All of the data that follows should be retyped exactly, please, except the pictures.

Content starts

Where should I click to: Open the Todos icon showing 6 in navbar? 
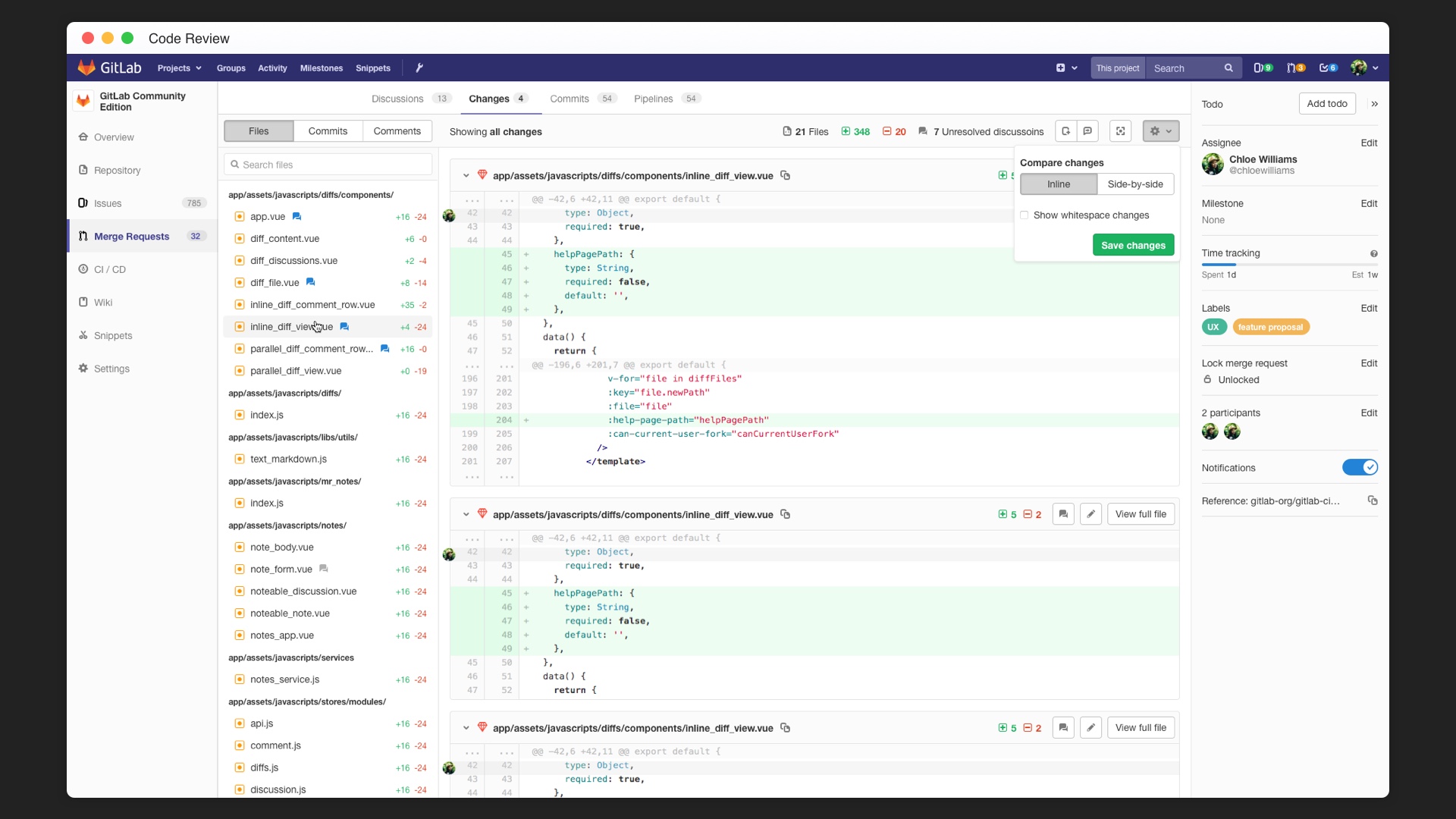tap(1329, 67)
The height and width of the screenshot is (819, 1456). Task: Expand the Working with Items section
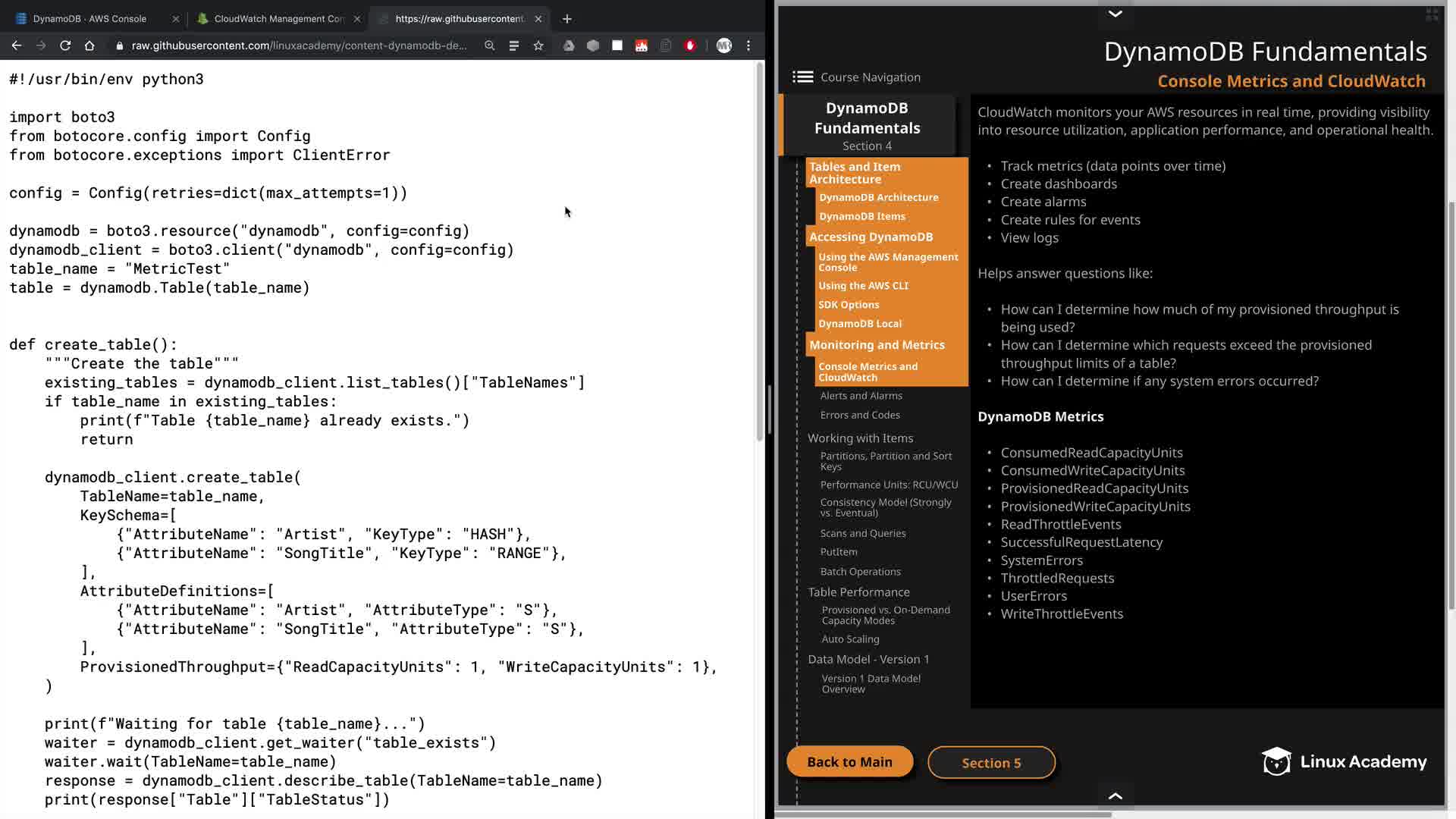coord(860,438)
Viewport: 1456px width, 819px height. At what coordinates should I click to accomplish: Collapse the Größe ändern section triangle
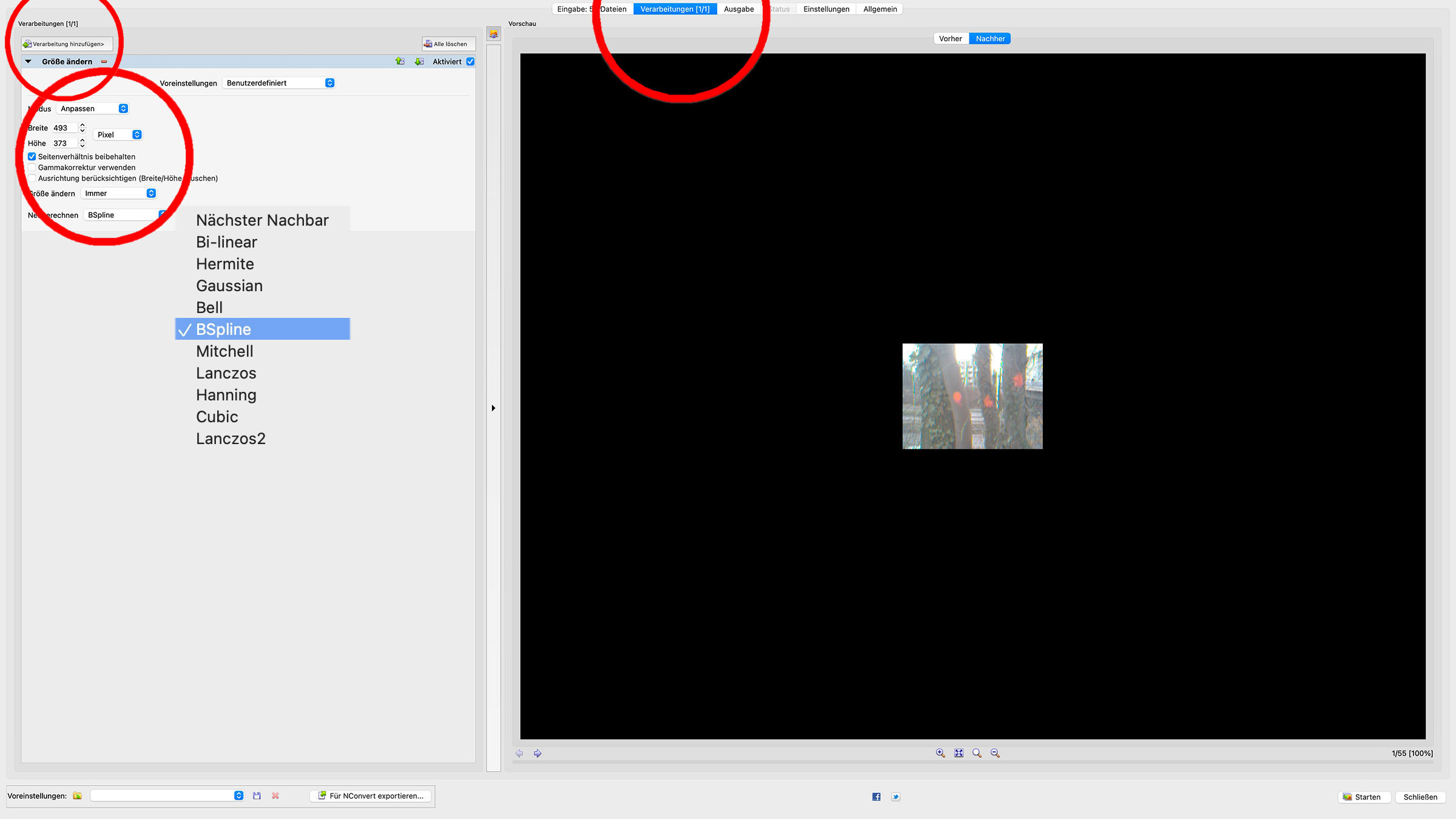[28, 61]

Content ends

◆ Exercise solution:
Where should I click to: Open the Todos icon showing 6 in navbar? 
tap(1329, 67)
The height and width of the screenshot is (819, 1456). Task: Expand the Working with Items section
coord(860,438)
Viewport: 1456px width, 819px height. At what coordinates should I click to accomplish: Collapse the Größe ändern section triangle
[28, 61]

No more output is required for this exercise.